So I was reading the book "Algebraic Geometry" by Görtz and Wedhorn.
I have trouble with Corollary 3.36 on Page 80. The statement is:
Let $X$ be a scheme locally of finite type over an algebraically closed field $k$. Let $x \in X$ and $\kappa(x)$ be the residue field at $x$. Then the following equalities hold:
$$\{x \in X\; |\; x\; \text{is closed}\} = \{x \in X\; |\; k = \kappa(x)\} = \text{Hom}_{k}(\text{Spec}(k),X)$$
Now what I can prove is the following:
If $x$ is closed, then by Proposition 3.33, $\kappa(x)$ is finite extension of $k$ and hence $k = \kappa(x)$ as $k$ is algebraically closed.
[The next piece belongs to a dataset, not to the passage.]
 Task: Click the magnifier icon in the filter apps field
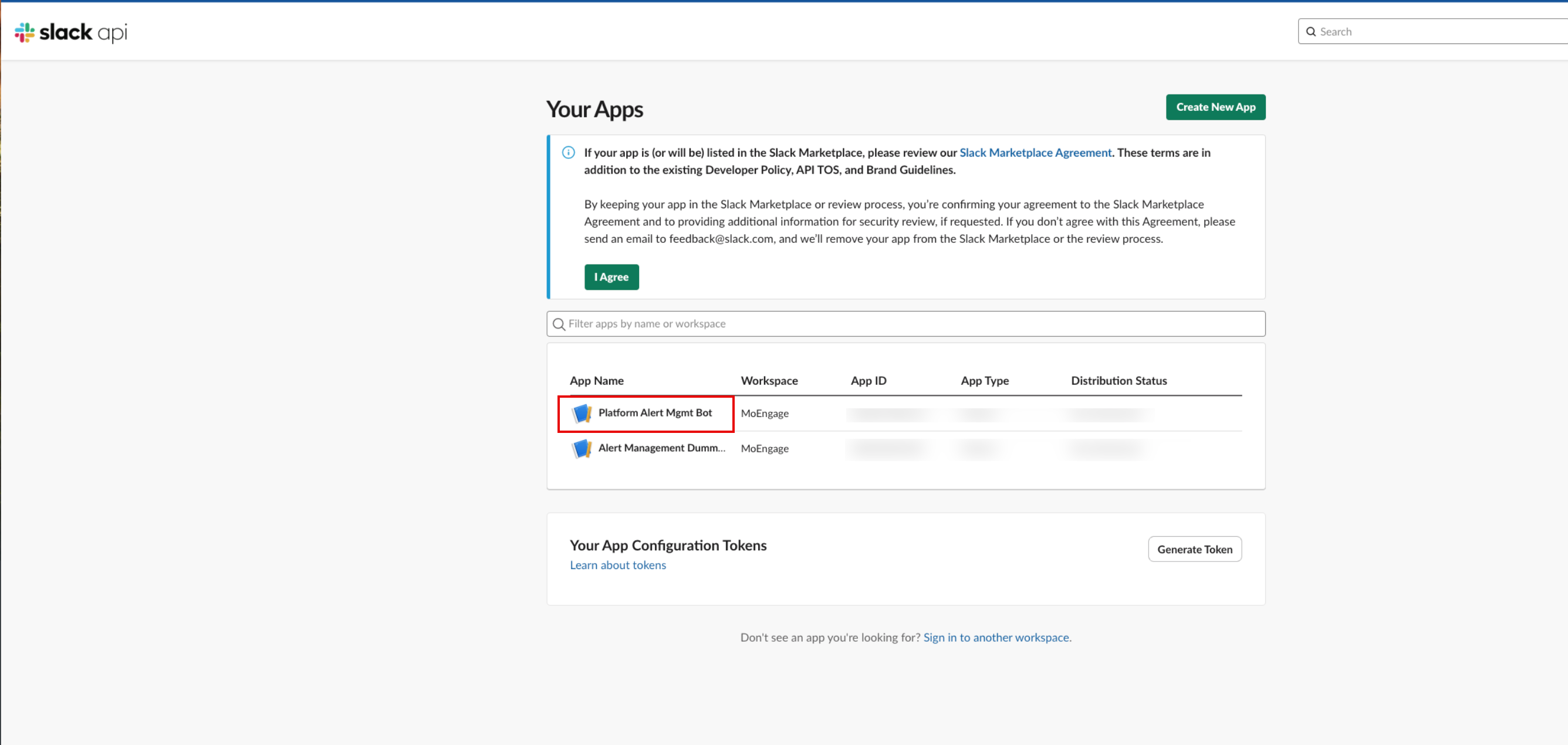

If $k = \kappa(x)$, then by Proposition 3.8 we have a map from $\text{Spec}(k)$ to $X$.
Now the problem is:
If we have a morphism from $\text{Spec}(k)$ to $X$ with image $x$, then we have again by Proposition 3.8 a map from $\kappa(x)$ to $k$. However, I do not see why this should imply that $\kappa(x) = k$ or that $x$ is closed.
Ideas:
Since we have $k \to \kappa(x) \to k$ and both maps are injective, I thought that this might imply that they are isomorphic. However, that turns out to be not true. Is it true in the special case where $k$ is algebraically closed?
Best Answer
If $x\in X$ is a closed point hence $\{x\}\cong\textrm{Spec }k(x)$.